Scientific classification
- Domain: Eukaryota
- Kingdom: Animalia
- Phylum: Arthropoda
- Class: Insecta
- Order: Lepidoptera
- Family: Gelechiidae
- Genus: Battaristis
- Species: B. stereogramma
- Binomial name: Battaristis stereogramma Meyrick, 1914

= Battaristis stereogramma =

- Authority: Meyrick, 1914

Species of moth

Battaristis stereogramma is a moth of the family Gelechiidae. It was described by Edward Meyrick in 1914. It is found in Guyana.

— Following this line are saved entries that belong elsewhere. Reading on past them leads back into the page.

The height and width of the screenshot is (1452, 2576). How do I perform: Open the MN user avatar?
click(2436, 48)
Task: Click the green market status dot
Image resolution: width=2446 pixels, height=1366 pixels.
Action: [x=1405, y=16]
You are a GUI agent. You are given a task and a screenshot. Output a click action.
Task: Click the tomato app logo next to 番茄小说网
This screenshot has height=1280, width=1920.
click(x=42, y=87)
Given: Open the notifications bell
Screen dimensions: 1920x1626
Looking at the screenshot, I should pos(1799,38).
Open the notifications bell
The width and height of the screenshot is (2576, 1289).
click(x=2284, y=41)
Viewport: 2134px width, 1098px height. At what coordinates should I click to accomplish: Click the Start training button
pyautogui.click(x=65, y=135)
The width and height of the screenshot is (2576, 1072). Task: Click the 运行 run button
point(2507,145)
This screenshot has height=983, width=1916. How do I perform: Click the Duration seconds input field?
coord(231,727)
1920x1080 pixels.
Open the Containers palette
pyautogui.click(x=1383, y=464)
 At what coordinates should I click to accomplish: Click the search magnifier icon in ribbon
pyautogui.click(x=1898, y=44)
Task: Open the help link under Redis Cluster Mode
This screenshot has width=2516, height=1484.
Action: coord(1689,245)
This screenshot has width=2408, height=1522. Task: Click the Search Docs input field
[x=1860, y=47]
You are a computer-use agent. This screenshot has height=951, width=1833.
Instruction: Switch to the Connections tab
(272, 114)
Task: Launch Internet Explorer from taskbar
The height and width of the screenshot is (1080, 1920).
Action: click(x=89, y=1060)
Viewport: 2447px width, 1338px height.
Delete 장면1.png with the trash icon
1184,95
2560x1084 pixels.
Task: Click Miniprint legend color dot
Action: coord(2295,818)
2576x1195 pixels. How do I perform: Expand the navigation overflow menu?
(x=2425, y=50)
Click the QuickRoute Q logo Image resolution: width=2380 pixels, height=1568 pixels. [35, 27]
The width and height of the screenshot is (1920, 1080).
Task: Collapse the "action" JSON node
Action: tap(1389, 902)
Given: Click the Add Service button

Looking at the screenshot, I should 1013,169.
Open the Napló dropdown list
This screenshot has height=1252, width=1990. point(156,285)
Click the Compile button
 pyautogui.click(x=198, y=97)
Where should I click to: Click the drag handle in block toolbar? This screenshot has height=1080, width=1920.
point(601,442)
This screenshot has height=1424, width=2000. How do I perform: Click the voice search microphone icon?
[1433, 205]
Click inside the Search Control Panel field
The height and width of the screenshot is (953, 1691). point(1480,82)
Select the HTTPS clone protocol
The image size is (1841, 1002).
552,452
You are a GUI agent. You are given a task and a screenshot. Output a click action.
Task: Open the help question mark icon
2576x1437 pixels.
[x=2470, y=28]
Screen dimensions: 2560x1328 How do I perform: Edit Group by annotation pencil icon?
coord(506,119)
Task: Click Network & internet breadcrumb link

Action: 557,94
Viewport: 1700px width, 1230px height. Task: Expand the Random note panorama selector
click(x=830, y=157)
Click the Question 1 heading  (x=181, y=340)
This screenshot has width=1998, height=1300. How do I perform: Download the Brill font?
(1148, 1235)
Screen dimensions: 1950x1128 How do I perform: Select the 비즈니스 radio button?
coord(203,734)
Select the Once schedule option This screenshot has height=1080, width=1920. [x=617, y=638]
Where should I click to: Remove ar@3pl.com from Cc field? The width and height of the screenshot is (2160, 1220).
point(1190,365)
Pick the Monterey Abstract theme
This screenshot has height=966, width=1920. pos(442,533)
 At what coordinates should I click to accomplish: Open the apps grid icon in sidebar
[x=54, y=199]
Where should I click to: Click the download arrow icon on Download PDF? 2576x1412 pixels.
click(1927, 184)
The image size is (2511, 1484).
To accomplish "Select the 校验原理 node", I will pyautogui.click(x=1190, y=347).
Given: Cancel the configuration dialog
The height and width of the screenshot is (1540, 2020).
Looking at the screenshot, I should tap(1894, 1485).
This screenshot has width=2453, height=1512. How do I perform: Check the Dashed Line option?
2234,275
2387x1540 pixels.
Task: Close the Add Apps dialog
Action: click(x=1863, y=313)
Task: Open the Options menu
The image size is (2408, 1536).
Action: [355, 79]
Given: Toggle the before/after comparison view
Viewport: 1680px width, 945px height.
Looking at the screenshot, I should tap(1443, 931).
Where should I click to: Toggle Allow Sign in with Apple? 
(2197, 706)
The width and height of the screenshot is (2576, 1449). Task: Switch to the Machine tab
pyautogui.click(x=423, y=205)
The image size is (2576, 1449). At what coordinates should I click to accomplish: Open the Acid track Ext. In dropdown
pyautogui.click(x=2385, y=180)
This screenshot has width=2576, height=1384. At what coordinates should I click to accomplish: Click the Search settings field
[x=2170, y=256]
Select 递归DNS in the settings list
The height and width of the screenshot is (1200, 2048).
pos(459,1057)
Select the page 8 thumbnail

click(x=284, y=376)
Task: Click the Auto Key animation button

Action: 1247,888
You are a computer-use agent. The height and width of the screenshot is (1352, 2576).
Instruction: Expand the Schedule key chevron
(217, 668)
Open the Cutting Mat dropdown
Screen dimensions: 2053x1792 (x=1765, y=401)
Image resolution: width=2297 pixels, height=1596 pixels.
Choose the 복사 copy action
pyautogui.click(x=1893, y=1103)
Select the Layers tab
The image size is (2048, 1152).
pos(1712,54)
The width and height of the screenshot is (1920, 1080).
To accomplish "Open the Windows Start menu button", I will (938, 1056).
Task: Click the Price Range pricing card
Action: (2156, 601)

The wingspan is 10–11 mm. The forewings are leaden grey, sometimes irrorated (sprinkled) with white and with a blackish spot or very oblique mark on the fold about one-fourth. There is a blackish dot in the middle of the disc and an oblique whitish strigula from the costa before the middle, edged on both sides with black, the posterior edging confluent with a dark fuscous fascia preceding the subterminal line, suffused anteriorly and blackish on the costa. The subterminal line from three-fourths of the costa to the dorsum before the tornus is nearly straight and whitish and the terminal area beyond this is more or less whitish irrorated (sprinkled), especially towards the costa, with three or four more or less indistinct blackish pre-marginal dots. The hindwings are dark fuscous, somewhat thinly scaled in the disc anteriorly.